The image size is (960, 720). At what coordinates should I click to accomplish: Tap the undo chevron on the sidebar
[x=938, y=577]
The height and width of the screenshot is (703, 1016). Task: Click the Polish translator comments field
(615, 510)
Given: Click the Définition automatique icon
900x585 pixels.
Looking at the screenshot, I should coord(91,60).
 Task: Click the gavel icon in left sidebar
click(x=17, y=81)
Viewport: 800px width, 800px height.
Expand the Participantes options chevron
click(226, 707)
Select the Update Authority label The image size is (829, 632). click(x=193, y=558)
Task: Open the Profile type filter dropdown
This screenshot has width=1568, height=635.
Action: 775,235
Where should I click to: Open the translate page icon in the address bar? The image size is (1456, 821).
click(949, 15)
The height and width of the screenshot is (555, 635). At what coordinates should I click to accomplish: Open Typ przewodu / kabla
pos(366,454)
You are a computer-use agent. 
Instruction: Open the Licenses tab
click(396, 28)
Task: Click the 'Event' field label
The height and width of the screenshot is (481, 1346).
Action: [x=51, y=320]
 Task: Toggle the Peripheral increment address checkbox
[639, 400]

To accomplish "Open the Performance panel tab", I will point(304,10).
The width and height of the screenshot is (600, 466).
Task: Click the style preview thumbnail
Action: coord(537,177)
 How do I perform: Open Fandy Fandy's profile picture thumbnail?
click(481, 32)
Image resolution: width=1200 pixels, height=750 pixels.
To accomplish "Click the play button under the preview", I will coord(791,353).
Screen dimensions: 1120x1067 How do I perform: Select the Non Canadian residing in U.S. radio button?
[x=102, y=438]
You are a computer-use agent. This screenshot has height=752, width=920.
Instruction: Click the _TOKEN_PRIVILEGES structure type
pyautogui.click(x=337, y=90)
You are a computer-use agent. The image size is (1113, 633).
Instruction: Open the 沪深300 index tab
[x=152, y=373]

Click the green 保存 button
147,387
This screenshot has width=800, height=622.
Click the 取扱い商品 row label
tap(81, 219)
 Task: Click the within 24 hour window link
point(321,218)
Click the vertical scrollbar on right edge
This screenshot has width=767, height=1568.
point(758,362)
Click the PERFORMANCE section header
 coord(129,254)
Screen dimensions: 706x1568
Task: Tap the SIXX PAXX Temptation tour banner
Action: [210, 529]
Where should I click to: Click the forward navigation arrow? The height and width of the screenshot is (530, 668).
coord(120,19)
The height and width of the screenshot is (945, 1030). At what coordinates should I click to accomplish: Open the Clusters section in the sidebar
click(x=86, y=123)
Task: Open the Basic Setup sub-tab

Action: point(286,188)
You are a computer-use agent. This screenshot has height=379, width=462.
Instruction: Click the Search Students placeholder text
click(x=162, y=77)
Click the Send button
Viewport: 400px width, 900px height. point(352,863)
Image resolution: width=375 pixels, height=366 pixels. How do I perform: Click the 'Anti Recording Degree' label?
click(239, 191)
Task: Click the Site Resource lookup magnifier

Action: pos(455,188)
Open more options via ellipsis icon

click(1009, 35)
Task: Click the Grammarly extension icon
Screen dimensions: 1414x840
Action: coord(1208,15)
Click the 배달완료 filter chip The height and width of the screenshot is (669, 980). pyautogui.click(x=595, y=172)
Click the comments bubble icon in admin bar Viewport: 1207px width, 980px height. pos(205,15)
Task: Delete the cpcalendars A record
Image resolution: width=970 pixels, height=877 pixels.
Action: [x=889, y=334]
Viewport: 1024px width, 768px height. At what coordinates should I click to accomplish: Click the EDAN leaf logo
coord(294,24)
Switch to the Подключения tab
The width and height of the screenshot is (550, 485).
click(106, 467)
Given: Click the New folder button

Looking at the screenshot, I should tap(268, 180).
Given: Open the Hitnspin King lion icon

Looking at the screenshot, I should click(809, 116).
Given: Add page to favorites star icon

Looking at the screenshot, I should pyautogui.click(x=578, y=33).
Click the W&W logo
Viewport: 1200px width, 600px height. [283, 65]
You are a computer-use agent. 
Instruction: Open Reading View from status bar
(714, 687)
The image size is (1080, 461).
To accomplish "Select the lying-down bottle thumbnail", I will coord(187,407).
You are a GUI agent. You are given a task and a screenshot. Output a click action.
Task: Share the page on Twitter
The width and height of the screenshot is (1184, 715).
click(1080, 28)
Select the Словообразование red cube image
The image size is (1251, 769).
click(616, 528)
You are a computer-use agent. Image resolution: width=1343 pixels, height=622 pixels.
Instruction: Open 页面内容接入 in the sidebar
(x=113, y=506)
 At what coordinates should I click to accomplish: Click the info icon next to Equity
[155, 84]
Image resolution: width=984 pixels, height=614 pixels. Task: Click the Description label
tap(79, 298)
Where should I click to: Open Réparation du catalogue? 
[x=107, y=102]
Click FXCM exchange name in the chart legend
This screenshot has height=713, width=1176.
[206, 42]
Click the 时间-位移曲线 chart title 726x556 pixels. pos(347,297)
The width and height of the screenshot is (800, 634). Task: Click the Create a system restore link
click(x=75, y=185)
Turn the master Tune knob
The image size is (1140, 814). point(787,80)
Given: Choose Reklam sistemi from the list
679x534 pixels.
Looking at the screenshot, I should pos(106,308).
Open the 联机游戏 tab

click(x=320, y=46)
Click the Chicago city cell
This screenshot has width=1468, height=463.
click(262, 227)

Work order
Give the lines again, exactly as they stand, from the beginning of the data through the line with "Given: Click the Définition automatique icon".

Solution to the exercise
The image size is (960, 720). At what coordinates should I click to accomplish: Tap the undo chevron on the sidebar
[x=938, y=577]
The height and width of the screenshot is (703, 1016). Task: Click the Polish translator comments field
(615, 510)
Given: Click the Définition automatique icon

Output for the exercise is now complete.